Former Capitals general manager George McPhee is now the GM of the Golden Knights. MacLellan, who served seven years as McPhee’s assistant general manager, said he expects to have discussions with his former boss, but knows McPhee won’t disclose who he is selecting.

Meanwhile, the Capitals have already begun making moves to enhance the odds they won’t lose a player too valuable.

Washington traded a 2018 fifth-round pick Wednesday to the Minnesota Wild for center Tyler Graovac, letting them protect Lars Eller. Eller provided stability on the Capitals third line last season after he was acquired from Montreal Canadiens for two second round picks last June.

But the loss might sting no matter what.

The Capitals are in real danger of losing defenseman Nate Schmidt, a restricted free agent who excelled in the playoffs. At his year-end press conference, MacLellan envisioned Schmidt as a top-four defenseman for next season alongside Dmitry Orlov, Matt Niskanen and John Carlson.

The problem, though, is the Capitals only get to protect three defenseman. Niskanen and Orlov were the Capitals’ best defensive pairing during the playoffs and it makes sense to pair them together going forward. Orlov is also a restricted free agent and MacLellan said he would be open to signing him to a long term extension.

That leaves Carlson, who is also a valuable defender. If the Capitals really want to go bold, they could trade Carlson for a draft pick or other assets beforehand — shedding his $4 million salary — to protect Schmidt. But the Capitals have shown no indication they would make such a move — and the defense would get worse in the short term in trading Carlson.

“Obviously there’s a possibility,” Schmidt said last month about Vegas. “It seems like everything (Las Vegas is) doing is the right thing. … This expansion, with how good the league is, there’s going to be a lot of good players that are going to be exposed on every team.”
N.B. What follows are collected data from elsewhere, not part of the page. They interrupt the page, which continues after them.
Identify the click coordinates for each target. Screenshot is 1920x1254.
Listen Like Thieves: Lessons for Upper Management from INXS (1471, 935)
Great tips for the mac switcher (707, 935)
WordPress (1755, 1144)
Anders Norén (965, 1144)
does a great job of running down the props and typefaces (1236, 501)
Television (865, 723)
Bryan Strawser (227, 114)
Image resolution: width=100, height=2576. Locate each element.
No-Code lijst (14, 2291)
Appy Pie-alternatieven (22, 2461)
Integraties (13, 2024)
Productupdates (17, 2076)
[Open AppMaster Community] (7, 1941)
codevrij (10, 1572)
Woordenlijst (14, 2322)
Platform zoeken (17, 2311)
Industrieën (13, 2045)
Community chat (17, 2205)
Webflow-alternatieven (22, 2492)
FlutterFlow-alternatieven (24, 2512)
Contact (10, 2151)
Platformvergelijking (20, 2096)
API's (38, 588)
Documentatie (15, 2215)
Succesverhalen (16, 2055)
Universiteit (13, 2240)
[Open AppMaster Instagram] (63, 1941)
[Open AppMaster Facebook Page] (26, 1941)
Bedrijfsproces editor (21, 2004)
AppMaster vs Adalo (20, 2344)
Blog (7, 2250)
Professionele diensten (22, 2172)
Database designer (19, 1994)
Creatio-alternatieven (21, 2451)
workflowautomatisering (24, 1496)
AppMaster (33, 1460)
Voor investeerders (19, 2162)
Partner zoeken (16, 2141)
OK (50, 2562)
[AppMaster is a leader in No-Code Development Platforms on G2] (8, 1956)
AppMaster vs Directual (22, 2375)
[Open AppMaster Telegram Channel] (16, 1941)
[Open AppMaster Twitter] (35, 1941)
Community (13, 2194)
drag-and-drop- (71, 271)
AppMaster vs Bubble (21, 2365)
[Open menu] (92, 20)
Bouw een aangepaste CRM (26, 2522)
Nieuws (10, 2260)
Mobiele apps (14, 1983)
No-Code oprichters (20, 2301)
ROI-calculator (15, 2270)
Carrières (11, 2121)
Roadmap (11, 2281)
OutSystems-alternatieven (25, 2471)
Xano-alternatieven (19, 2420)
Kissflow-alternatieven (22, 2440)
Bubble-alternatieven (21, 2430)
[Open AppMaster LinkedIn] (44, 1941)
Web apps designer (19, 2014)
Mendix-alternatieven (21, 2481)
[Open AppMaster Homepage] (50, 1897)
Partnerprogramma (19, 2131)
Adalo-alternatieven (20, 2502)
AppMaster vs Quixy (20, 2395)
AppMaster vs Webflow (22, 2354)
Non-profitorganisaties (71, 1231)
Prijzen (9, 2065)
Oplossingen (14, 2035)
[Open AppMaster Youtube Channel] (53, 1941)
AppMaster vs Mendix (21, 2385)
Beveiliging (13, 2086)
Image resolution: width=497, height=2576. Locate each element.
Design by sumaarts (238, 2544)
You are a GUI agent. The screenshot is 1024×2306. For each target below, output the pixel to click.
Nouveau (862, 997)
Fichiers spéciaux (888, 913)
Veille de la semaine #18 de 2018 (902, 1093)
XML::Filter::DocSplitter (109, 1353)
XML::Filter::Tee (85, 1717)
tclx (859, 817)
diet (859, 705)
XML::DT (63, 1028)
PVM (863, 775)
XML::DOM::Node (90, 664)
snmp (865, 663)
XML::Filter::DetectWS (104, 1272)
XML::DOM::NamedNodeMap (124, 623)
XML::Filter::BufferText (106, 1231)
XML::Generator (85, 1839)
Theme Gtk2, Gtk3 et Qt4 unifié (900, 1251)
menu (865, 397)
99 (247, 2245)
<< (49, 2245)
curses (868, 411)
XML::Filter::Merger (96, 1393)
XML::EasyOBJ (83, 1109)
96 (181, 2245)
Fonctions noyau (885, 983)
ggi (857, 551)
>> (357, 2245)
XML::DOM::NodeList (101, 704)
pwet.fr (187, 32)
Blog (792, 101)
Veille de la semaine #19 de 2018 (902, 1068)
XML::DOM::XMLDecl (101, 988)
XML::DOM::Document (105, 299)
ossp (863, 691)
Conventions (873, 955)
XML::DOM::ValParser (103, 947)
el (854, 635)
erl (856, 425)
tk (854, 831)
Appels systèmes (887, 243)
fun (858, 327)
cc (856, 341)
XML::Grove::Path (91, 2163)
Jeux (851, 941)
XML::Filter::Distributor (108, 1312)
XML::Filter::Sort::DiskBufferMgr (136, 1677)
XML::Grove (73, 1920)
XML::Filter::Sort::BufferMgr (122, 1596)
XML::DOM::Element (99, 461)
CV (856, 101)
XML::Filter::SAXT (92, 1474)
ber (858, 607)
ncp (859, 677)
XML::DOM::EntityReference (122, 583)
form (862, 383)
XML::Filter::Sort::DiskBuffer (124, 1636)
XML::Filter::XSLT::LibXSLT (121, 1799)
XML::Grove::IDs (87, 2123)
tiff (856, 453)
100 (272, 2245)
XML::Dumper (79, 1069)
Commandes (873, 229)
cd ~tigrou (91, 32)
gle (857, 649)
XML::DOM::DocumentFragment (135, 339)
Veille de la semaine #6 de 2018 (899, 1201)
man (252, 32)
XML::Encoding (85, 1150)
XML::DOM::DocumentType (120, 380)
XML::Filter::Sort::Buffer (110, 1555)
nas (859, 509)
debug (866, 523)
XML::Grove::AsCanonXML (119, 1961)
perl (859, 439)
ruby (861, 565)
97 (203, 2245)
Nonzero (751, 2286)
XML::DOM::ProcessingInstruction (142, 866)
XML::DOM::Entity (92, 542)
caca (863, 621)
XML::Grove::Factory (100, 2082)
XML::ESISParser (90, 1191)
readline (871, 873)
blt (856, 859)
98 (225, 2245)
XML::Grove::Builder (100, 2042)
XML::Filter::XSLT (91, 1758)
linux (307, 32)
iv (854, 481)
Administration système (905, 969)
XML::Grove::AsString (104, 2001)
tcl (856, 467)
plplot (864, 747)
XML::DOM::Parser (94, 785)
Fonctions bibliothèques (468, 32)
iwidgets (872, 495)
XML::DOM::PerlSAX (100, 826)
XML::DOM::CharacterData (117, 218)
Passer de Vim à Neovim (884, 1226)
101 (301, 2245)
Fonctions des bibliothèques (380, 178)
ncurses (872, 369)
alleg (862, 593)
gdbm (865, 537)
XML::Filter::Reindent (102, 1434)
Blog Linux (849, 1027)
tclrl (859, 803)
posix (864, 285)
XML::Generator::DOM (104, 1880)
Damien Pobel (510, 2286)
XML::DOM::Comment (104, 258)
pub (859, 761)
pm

The Pittsburgh Penguins, who eliminated the Capitals from the second round in the playoffs, added insult to injury with a recent roster move that will make it more difficult for Washington to keep Vegas from picking Schmidt.

Marc-Andre Fleury, the Penguins goaltender the Capitals struggled to crack in their seven-game series last month, agreed Monday to waive his no movement clause, meaning Vegas will likely select him instead of Capitals backup goalie Philipp Grubauer.

The move also allows Pittsburgh to protect Matt Murray, their 23-year-old starting goaltender.

Fleury, 32, would provide Vegas with a marketable name and a mentor to help younger players. Picking up the Penguins backup goalie would allow the Golden Knights to use their Capitals pick to grab Schmidt — meaning the Capitals will have to negotiate directly with Vegas to keep Schmidt.

“It’s going to be interesting to see the process,” MacLellan said.

Which players will the Capitals protect? Here’s an educated guess:

Forwards: Alex Ovechkin, Nicklas Backstrom, Evgeny Kuznetsov, Marcus Johansson, Andre Burakovsky, Lars Eller and Tom Wilson.Defenseman: Dmitry Orlov, Matt Niskanen, John Carlson.Goalie: Braden Holtby.